While governor of Florida, presidential candidate Jeb Bush used a private server for emails and didn’t release them until he was forced to do so, seven years after he left the office despite Florida law that he release them immediately. Like Clinton, Jeb Bush made personal decisions about what should be released, choosing not to share some related to “politics” and “campaign donors asking for favors”—topics relevant in a presidential campaign.

Many politicians use private addresses through commercial servers, more accessible to the public than private servers.  although they may not have private servers. During their time in office, presidential candidates Bobby Jindal (LA) and Rick Perry (TX), used private email accounts when they were governors. Mitt Romney, another presidential nominee, and his top aides used private email accounts for state business despite warnings against the practice from his own administration. Wisconsin Gov. Scott Walker called Clinton’s use of private email an “outrage” after being part of a fund-raising controversy about his running a secret email network for his inner circle of advisers when he was Milwaukee County executive. Sen. Marco Rubio (R-FL), past and perhaps future presidential candidate used his personal email to conduct business and then deleted the emails.

Former Secretary of State Colin Powell used a private email address while in office, as did Condoleezza Rice, although she did not email extensively. Even Rep. Trey Gowdy (R-SC), chair of the Benghazi Committee that highly criticized Clinton for her email situation, used a private address rather than a government one.

During the George W. Bush administration, as many as 22 political advisers to the president, including Karl Rove, used RNC email accounts for White House-related business. Because the RNC automatically purged emails after 30 days, as many as five million emails may have been lost from the White House’s official server.

The White House has no archived emails for many of its  offices, including president and vice president, for 473 days  between 2003 and 2005, according to the summary of an internal White House study that was disclosed yesterday by a congressional Democrat. All these days with missing emails were when VP Dick Cheney or his staff were in the news,, especially the outing of covert CIA agent Valerie Plame and Cheney’s secret dealings with oil and gas executives who were directly influencing national energy policy.

As Clinton emails continue to dribble out and fascinate people, the GOP—which ignored all Republicans who concealed their own business emails—now claims to have another “smoking gun” against Clinton. When I heard about this mysterious “secret meeting” yesterday, I wondered what was said. Googling the GOP fury about the meeting, I discovered nothing. Actually, that’s what is known about what was said by this supposedly nefarious duo. Steve Benen describes the situation far better than I do:

When news reports surfaced yesterday about a private meeting between Attorney General Loretta Lynch and former President Bill Clinton, Republican outrage went from 0 to Hair-On-Fire with remarkable efficiency. It wasn’t long before Senate Majority Whip John Cornyn (R-TX) actually called for an independent prosecutor to investigate the “controversy.”

Given the apoplexy, one might have assumed that Lynch and Clinton arranged some kind of secret meeting in an undisclosed location to plot some nefarious scheme. The truth–the two crossed paths at an airport–appears to be far less interesting.

Ms. Lynch said at a press conference that the Clinton meeting was unplanned. Mr. Clinton was apparently waiting to fly out of the Phoenix airport when Ms. Lynch’s plane coincidentally landed there. The former president then walked over to the attorney general’s plane to speak to Ms. Lynch and her husband.

○ ○ ○ ○

### Problem set
• 1. Quote the text on politicians' private email, starting with "Given the apoplexy, one" and going on through "far less interesting.".
• 2. Answer these questions from the text on politicians' private email.
(a) For how many days does the White House have no archived emails for many of its offices?
(b) After how many days did the RNC automatically purge emails?
(c) At which airport did Bill Clinton and Loretta Lynch meet?
Work from the text on politicians' private email and nothing else.

### Data block

○ ○ ○ ○

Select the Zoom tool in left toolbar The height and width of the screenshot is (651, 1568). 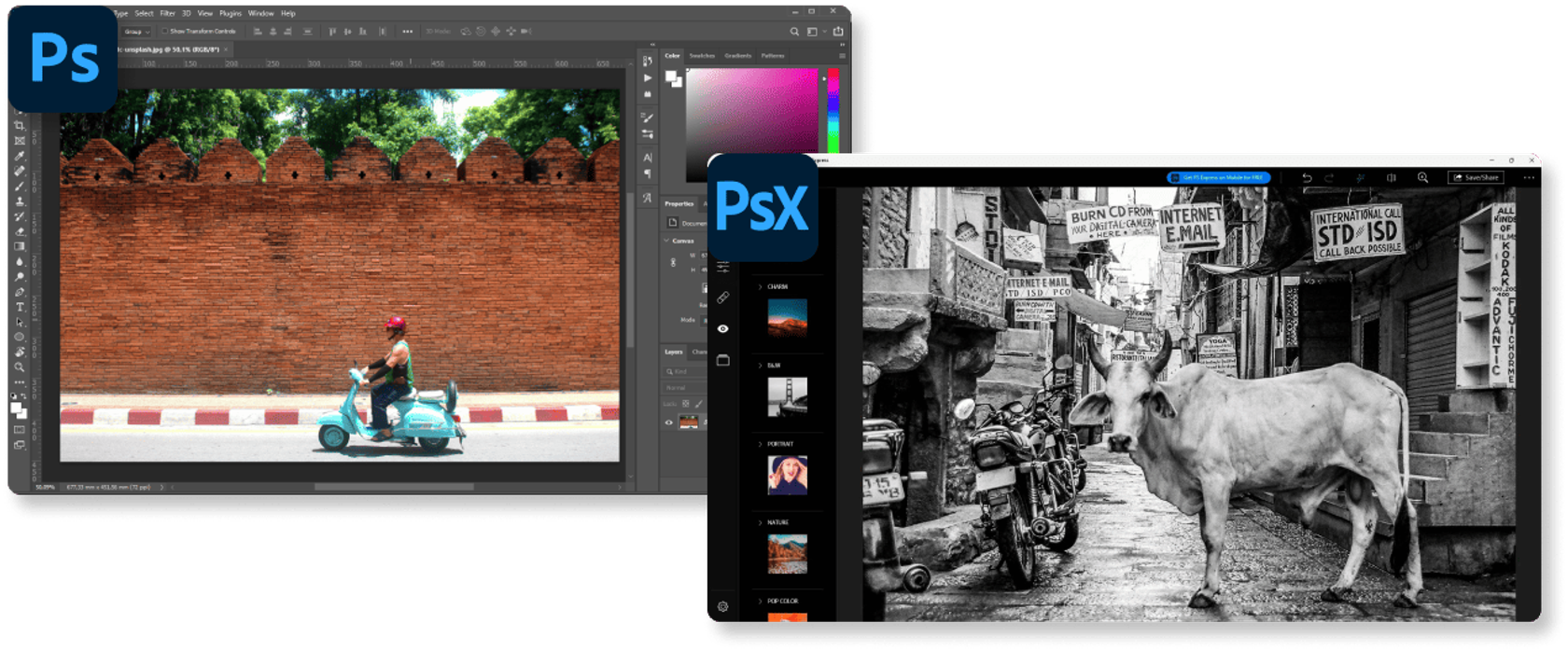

○ ○ ○ ○

### Final answers
• 1.
Given the apoplexy, one might have assumed that Lynch and Clinton arranged some kind of secret meeting in an undisclosed location to plot some nefarious scheme. The truth–the two crossed paths at an airport–appears to be far less interesting.

• 2.
(a) 473 days, between 2003 and 2005.
(b) After 30 days.
(c) The Phoenix airport.